I got to bed early, which is good because the next day was tremendous. I woke up at 7:45 to go to the Louvre with the three other guys from my dorm, and the line was less than 20 minutes. Of course we went to the Mona Lisa first, when only 20 people were surrounding it. We saw a lot of other amazing art, but the Mona Lisa stuck with me. Or rather, the crowd around it stuck with me. I think it's really interesting how art is "ordained" by aficionados and the general public. There were plenty of other really impressive pieces in the museum, but everyone gathered around the few famous ones: the Mona Lisa, Venus de Milo, Victory of Samothrace, etc. When the other guys left I went back to see the Mona Lisa again. There were maybe 80 people around it, so I waited and found my way to front and center. It was mad and wonderful. An art mosh pit.

I walked to the Notre Dame cathedral and grabbed a panini on the way there. There's a great garden just to the east of the Cathedral, where I took a nap for a while before heading back to the dorm.

I was planning on just writing for the rest of the day, but back at the hostel I met Pierre. He just got a job as a teacher in Paris and was looking for an apartment. He was just about to go to the Museum d'Orsay to meet some friends and see the exhibit "Cezanne to Picasso", so I went with him. We went the other way first and stopped at a cafe. "What beer do the French drink?" I asked. "The real French drink Belgian beer. But don't let them know." he said, with a very thick French accent. So we had a Belgian beer, "Leff". We talked about language and culture differences and played the game "spot the tourist". Outside the museum the game got easier: the tourists were the ones who stopped to look at the street artist's work. The museum was wonderful; I like Gauguin and Cezanne, but also a group vaguely related group called "Nabis" I didn't know about. After the exhibition Pierre and his friends went for drinks and I stayed to wander the museum some more. My favorites were the three or four rooms dedicated to Art Nouveau furniture and art, and the entire top floor just for Impressionists and Post-Impressionists.

At this point the sun would set in the next half hour, so I walked to the Eiffel tower, which seemed about a mile away. The lines were ridiculous of course, so I just walked around appreciating the strange structure.

Pierre had recommended I see Montmarte, which I knew from the movie "Amelie", with the scene where she follows the arrows up the mountain. I rushed over on subway and practically ran to the top. I reminded myself "it's not the hand", and ran back to the subway to catch it before they stopped running at midnight. Montmarte is a really sketchy area at night when you're further down the mountain side, but it's wonderful at the top.
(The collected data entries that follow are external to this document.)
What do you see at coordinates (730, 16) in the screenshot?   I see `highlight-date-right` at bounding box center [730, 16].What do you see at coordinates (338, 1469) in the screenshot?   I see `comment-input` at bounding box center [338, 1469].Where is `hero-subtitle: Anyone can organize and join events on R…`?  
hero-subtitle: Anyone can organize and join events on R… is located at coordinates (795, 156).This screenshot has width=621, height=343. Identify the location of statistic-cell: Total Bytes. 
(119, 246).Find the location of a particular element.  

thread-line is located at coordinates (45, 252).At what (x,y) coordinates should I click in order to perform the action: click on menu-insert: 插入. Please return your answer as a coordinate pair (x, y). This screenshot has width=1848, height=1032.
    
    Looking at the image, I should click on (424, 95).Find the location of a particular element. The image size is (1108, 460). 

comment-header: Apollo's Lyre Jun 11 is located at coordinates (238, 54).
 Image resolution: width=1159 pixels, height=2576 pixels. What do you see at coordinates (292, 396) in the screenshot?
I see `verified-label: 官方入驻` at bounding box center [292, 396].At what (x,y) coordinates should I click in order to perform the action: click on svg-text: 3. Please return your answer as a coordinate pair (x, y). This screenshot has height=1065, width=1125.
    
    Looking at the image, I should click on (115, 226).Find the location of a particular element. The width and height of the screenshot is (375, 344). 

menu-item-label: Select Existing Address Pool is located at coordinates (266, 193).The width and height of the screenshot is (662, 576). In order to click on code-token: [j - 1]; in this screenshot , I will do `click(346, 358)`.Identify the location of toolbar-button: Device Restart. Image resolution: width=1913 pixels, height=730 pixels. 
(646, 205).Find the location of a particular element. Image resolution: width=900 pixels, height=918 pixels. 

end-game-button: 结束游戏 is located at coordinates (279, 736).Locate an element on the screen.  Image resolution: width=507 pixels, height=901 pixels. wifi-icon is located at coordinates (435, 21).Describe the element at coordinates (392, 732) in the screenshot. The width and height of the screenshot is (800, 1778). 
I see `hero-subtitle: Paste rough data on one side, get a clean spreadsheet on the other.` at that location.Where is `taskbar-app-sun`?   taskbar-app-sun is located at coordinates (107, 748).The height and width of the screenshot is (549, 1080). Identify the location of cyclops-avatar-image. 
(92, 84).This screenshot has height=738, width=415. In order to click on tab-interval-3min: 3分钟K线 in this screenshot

The next day was dedicated mainly for traveling from Paris to Lyon. And having a fresh baked croissant in Paris. I was hoping to reserve a high speed train, but they were all taken. So I left Paris at 4:00 in the afternoon and arrived in Lyon 9:00. I knew where the hostel was, so I just had to follow the map. This wasn't so easy, the streets have to underlying structure and, as in Amsterdam and Delft, the rain was following me. After walking half a kilometer south and a a hundred meters uphill, I found the hostel and soaked in the view from the hostel's balcony. I met some people, a mechanical engineer from New Zealand and a teacher from Philadelphia, and we talked about where we'd been and where we were going. A good ending to a long day.